- REQUIRED ACTION
Among the records below, find each line that includes the string "info" and copy it.

- GIVEN DATA
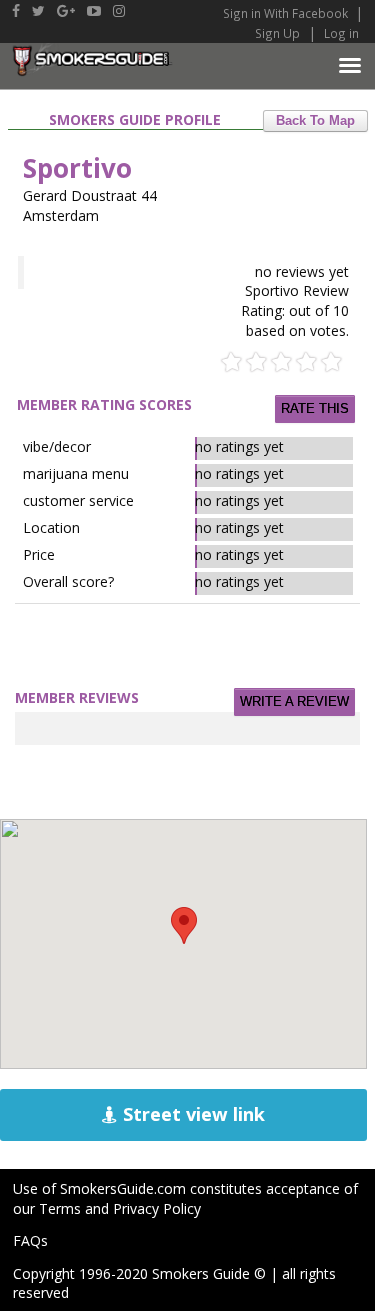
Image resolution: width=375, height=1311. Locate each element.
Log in (341, 33)
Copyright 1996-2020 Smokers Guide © (139, 1273)
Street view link (191, 1114)
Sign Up (277, 33)
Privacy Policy (157, 1208)
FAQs (30, 1240)
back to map (315, 121)
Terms (60, 1208)
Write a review (294, 702)
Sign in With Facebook (287, 13)
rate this (315, 409)
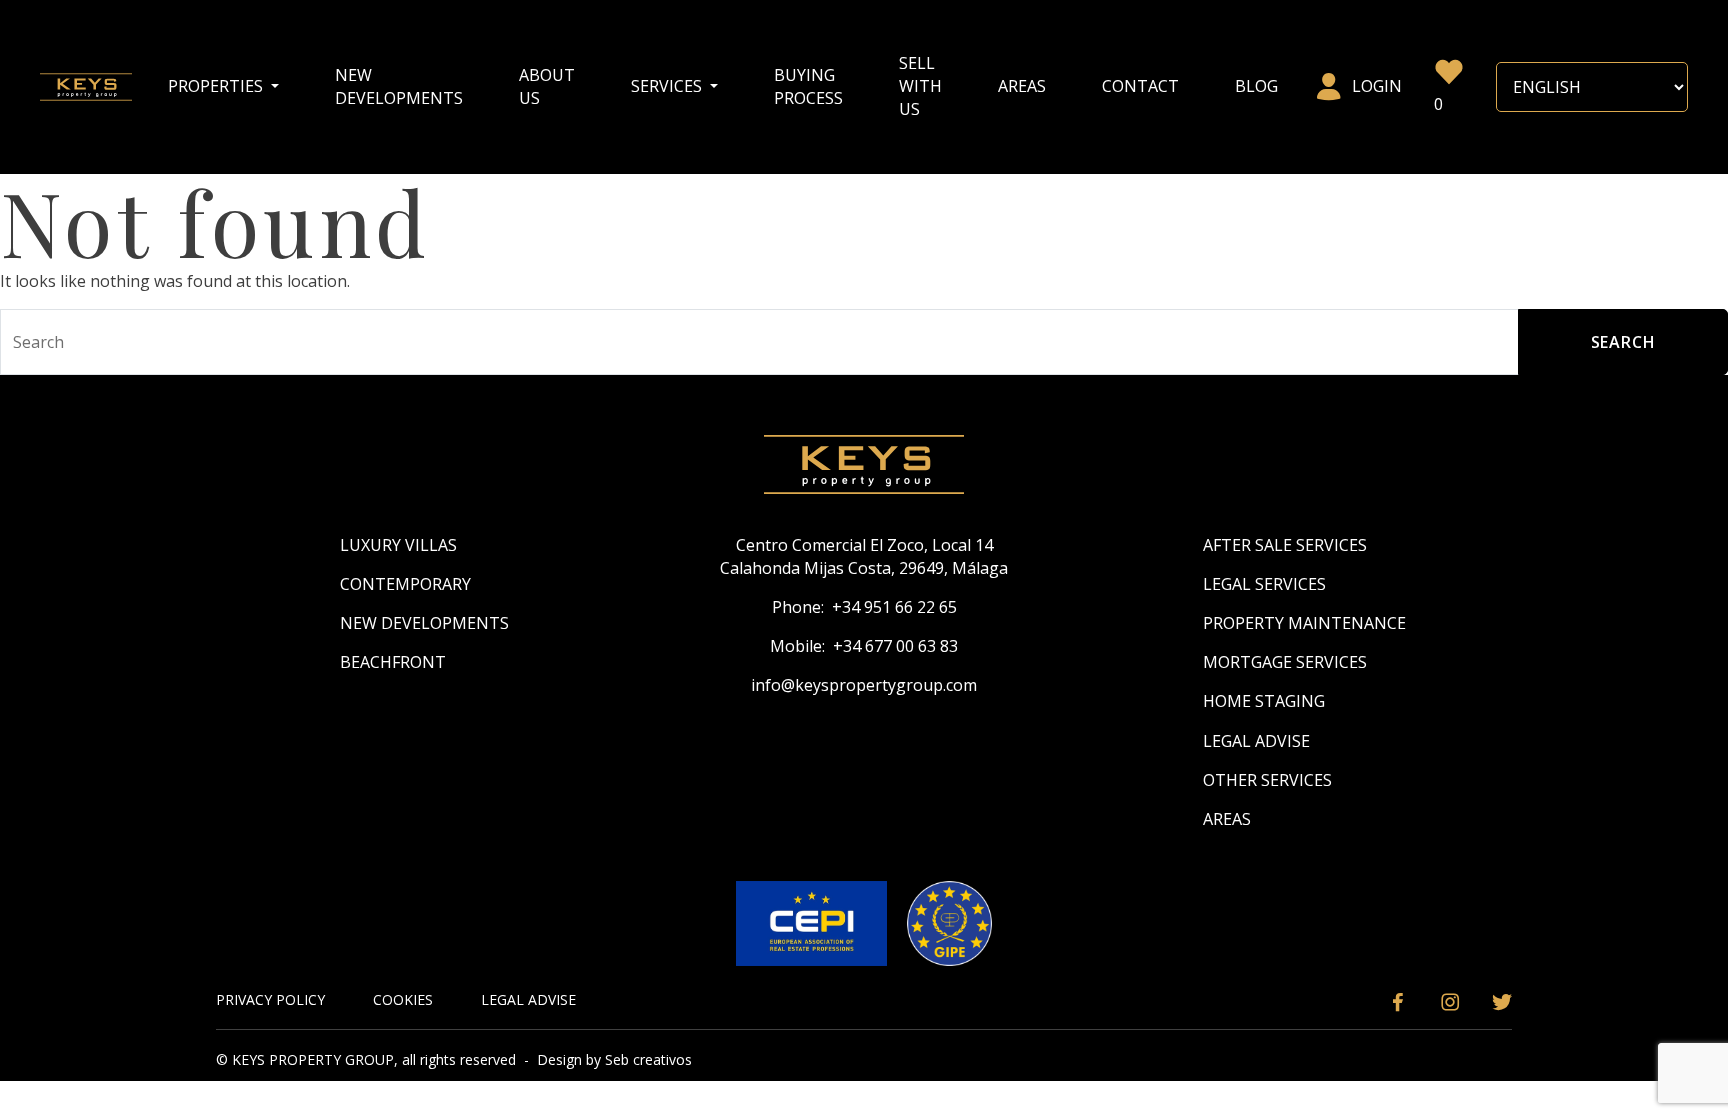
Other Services (1267, 780)
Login (1377, 86)
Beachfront (393, 662)
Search (1623, 342)
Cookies (403, 999)
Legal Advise (1256, 741)
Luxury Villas (398, 545)
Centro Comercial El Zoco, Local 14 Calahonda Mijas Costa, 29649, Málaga (864, 556)
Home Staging (1264, 701)
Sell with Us (920, 86)
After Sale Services (1285, 545)
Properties (217, 86)
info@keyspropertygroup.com (864, 685)
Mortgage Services (1285, 662)
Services (668, 86)
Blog (1256, 86)
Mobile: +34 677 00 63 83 (864, 646)
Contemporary (405, 584)
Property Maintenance (1304, 623)
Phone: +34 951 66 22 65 (864, 607)
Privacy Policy (270, 999)
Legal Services (1264, 584)
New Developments (399, 86)
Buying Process (808, 86)
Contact (1140, 86)
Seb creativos (648, 1059)
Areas (1022, 86)
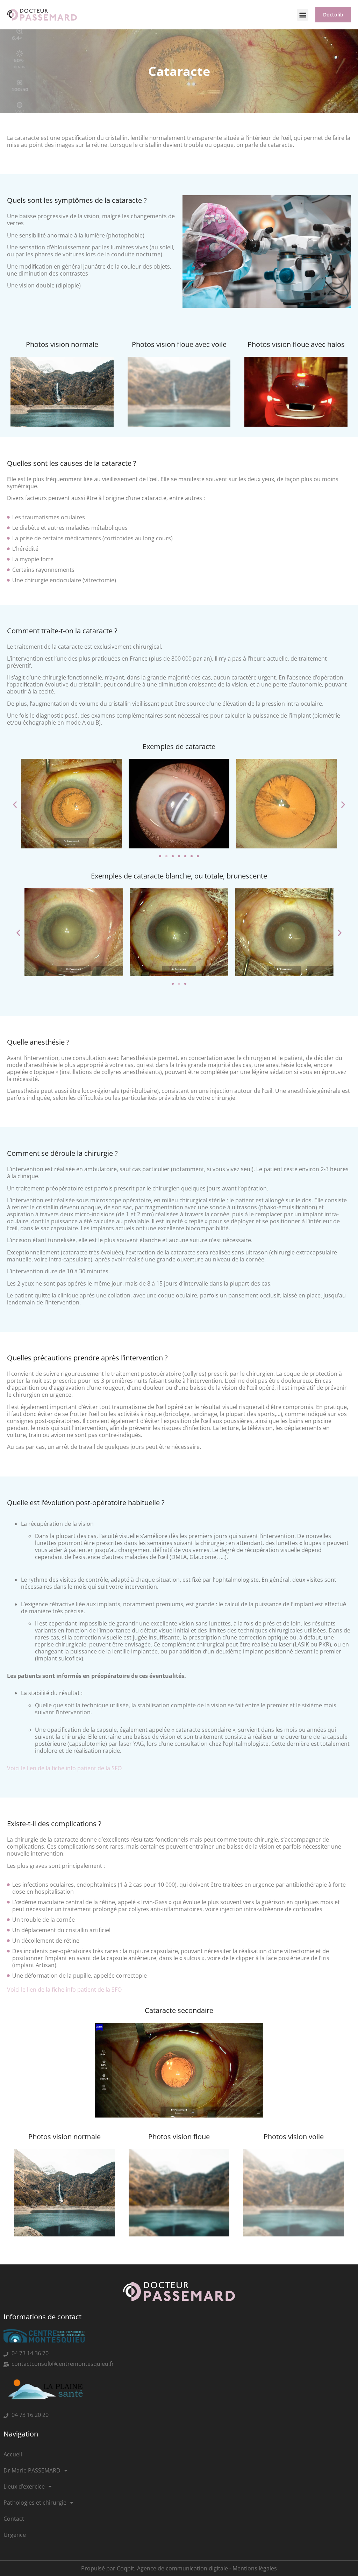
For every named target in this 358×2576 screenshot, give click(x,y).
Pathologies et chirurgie (34, 2502)
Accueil (12, 2454)
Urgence (14, 2535)
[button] (302, 15)
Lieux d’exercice (24, 2486)
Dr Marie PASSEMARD (31, 2470)
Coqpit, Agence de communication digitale (172, 2568)
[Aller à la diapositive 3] (173, 856)
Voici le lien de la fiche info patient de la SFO (64, 1768)
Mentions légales (254, 2568)
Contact (13, 2518)
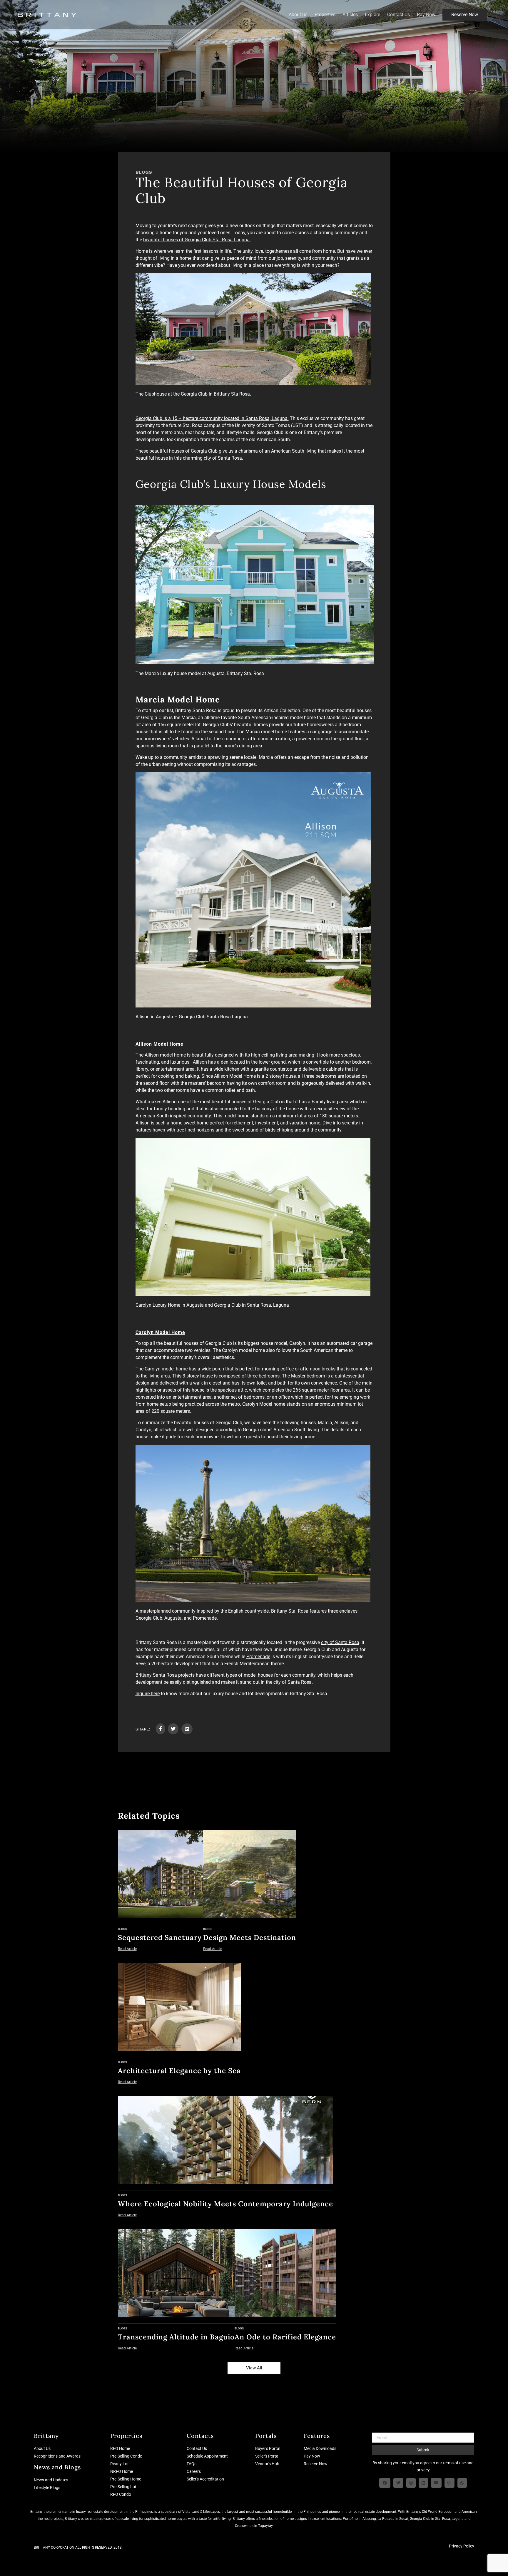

- SOLUTION TO THIS TASK
info@keyspropertygroup.com (864, 685)
Voici le lien de la fiche info patient de la SFO (64, 1768)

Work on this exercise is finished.